キミのことは好きじゃない。
「……じゃあ、ね。しばらく連絡しないから。お互いに頭冷えて……また、友人の1人としてお酒を飲めるようになればいいなって思うけど……。あ、山中の結婚式では会っちゃうかもしれないけどそれ位は許してね」
バイバイ、と手を振る私に答えてくれる手はなかった。
これでしばらくは会う事もできないんだと寂しく思いながらも、こうなることは分かっていたことだと諦めもしてた。
思ったほどの落ち込みにもならなかったのは、高校の頃振られた時に耐性ができていたおかげだろう。

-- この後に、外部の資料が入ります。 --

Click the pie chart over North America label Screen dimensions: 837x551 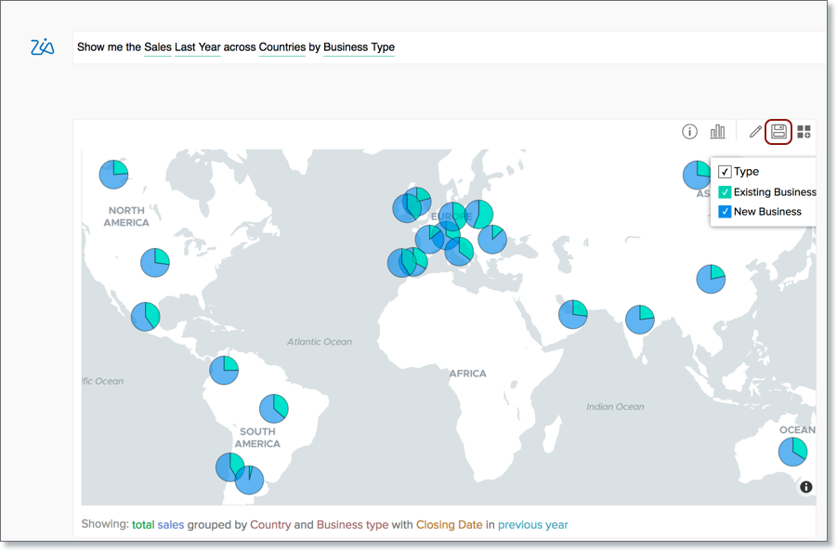[x=114, y=174]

一歩、二歩と颯斗との距離が開いていくほどに胸に引っ掻き傷みたいな痛みが走る。
擦り傷なのに繰り返されるたびじわじわと痛みが襲う。
それと同時に涙が浮かんできた。こんな傷の痛み位で泣くなんてあり得ないよ。この歳になって。
「……なこと……じゃねぇよ」
颯斗の声が聞こえた気がして足を止めた。
気のせいかもしれないと思って、振り返ることはできない。
「勝手なことばっかり……言ってんじゃねーぞ!百合の阿保!」
今度はハッキリ聞こえた。
阿呆って貶し言葉までしっかりと。
振り返れば、ものすごい形相で颯斗が近づいてくる。